Storage is rarely an issue, but oxidation can occur if bottles sit open for too long, especially under light. Simple practices — closing lids tightly, avoiding sunlight, and keeping a dry cabinet — can prevent most degradation. Some research groups run regular spot checks using analytical HPLC, ensuring nothing odd has crept in after heavy use.
Innovations in molecular synthesis won’t slow down. Derivatives of 6-Methyl-3-pyridineethanol, modified with new side chains or protected functional groups, are starting to surface in both literature and patent filings. Seeing this evolution up close, the trend heads toward even more finely-tuned molecules, with properties targeted to specific catalysts or biological pathways.
For students and early-career chemists, using reliable compounds like this builds confidence in their methods and outcomes. Over time, reliance on robust intermediates shapes the way people plan and execute projects. The result: smoother workflows, fewer setbacks, happier teams, and quicker progress toward both discovery and delivery. With more attention focused on green and economical chemistry, materials like 6-Methyl-3-pyridineethanol will continue playing a role in building tomorrow’s synthesis campaigns.
Choosing chemicals smartly lays the foundation for successful science. I often advise colleagues and students to look closely at starting materials, ask suppliers about batches, and pay attention to feedback from recent users. Where possible, sharing analytical data within research groups accelerates troubleshooting and skill-building across the bench. The long-term dividends: higher reliability, safer processes, and compounds reaching their full potential.

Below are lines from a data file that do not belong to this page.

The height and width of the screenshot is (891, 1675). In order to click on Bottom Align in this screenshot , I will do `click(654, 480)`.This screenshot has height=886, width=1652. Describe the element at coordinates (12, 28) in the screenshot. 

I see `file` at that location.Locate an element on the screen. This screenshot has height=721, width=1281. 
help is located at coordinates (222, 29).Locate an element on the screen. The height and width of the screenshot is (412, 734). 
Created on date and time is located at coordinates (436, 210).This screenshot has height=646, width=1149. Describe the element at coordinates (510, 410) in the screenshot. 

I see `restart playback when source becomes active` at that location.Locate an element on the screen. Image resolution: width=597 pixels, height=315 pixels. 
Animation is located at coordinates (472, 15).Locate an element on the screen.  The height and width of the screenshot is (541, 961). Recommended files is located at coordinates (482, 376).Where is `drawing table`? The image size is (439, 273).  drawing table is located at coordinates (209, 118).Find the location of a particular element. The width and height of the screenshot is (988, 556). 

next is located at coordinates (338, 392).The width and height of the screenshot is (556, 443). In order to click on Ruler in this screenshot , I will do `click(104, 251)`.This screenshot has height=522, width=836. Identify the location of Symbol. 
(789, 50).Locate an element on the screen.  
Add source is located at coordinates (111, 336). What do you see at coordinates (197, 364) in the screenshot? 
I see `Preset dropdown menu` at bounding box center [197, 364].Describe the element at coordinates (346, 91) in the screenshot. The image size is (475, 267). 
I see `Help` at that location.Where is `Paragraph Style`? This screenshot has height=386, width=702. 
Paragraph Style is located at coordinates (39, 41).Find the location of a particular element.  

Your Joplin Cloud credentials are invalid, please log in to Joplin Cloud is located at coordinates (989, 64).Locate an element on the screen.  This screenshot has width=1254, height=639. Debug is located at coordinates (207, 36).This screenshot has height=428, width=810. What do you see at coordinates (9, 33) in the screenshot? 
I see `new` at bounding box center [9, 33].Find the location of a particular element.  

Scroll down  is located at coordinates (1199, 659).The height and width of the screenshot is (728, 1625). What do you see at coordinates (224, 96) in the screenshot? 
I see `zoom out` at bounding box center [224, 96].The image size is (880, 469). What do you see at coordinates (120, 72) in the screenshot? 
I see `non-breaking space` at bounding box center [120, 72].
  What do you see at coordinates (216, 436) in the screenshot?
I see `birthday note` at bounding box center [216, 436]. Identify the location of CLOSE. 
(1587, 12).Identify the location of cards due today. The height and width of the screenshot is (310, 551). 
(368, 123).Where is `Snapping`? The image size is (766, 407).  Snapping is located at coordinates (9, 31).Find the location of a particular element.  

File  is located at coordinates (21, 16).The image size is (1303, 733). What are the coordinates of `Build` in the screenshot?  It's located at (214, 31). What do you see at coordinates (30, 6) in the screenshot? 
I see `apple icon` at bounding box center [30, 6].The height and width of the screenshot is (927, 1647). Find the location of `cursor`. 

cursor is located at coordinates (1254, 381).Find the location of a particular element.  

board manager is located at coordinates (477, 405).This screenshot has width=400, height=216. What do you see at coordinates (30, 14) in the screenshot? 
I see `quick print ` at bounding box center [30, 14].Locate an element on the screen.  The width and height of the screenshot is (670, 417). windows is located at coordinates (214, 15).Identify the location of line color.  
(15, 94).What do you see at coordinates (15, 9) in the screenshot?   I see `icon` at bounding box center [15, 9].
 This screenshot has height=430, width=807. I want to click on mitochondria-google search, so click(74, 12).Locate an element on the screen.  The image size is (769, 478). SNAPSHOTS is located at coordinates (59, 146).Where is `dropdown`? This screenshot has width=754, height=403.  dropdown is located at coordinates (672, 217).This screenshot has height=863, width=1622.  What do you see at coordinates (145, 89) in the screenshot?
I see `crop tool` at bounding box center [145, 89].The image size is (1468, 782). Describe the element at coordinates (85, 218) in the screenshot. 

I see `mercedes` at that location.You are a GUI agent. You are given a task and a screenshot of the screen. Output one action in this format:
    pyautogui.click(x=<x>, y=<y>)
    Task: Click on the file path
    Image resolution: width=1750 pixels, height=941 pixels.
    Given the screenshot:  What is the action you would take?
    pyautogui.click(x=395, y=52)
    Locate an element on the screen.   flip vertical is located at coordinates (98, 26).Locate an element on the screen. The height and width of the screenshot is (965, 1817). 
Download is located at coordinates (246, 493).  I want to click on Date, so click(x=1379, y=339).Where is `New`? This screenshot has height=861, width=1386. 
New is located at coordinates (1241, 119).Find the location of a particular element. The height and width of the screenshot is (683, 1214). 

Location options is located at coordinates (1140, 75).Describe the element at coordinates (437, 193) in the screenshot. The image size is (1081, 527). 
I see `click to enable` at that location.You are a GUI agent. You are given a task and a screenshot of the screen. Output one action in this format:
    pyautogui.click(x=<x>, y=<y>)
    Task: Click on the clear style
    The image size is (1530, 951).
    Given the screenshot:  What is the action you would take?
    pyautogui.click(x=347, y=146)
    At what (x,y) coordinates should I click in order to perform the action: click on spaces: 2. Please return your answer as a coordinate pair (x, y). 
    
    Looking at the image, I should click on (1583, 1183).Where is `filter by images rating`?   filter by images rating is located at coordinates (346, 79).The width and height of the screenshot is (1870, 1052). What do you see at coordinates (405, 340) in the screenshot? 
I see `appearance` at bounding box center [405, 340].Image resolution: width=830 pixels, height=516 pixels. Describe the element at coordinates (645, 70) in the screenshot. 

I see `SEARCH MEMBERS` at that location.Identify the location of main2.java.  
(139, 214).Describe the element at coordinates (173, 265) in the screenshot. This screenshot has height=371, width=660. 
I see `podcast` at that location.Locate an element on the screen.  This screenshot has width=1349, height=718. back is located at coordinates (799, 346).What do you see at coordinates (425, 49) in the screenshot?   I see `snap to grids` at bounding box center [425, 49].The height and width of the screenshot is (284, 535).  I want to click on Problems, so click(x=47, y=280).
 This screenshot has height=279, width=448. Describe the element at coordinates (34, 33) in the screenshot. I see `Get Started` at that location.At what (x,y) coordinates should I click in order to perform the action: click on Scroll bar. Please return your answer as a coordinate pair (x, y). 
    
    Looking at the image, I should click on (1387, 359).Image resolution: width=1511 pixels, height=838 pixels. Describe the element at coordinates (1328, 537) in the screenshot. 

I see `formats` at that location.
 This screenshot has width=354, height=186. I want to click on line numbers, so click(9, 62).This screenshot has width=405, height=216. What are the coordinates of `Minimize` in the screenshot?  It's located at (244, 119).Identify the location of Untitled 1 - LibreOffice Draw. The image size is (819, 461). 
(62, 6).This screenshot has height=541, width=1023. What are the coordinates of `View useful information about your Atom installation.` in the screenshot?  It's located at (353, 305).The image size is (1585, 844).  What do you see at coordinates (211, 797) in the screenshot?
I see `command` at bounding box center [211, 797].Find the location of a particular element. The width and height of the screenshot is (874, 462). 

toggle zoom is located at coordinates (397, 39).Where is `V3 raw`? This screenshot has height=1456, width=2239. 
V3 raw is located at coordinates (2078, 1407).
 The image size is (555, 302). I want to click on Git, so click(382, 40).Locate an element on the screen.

The value that 6-Methyl-3-pyridineethanol brings can’t be distilled just from looking at a data sheet. It comes from work at the bench, collaborative feedback, and careful observation over years of practical use. For anyone building complexity in today’s synthetics landscape, this compound stands as a trusted ally — bringing its unique profile and reliability to every reaction flask where it gets a fair shot.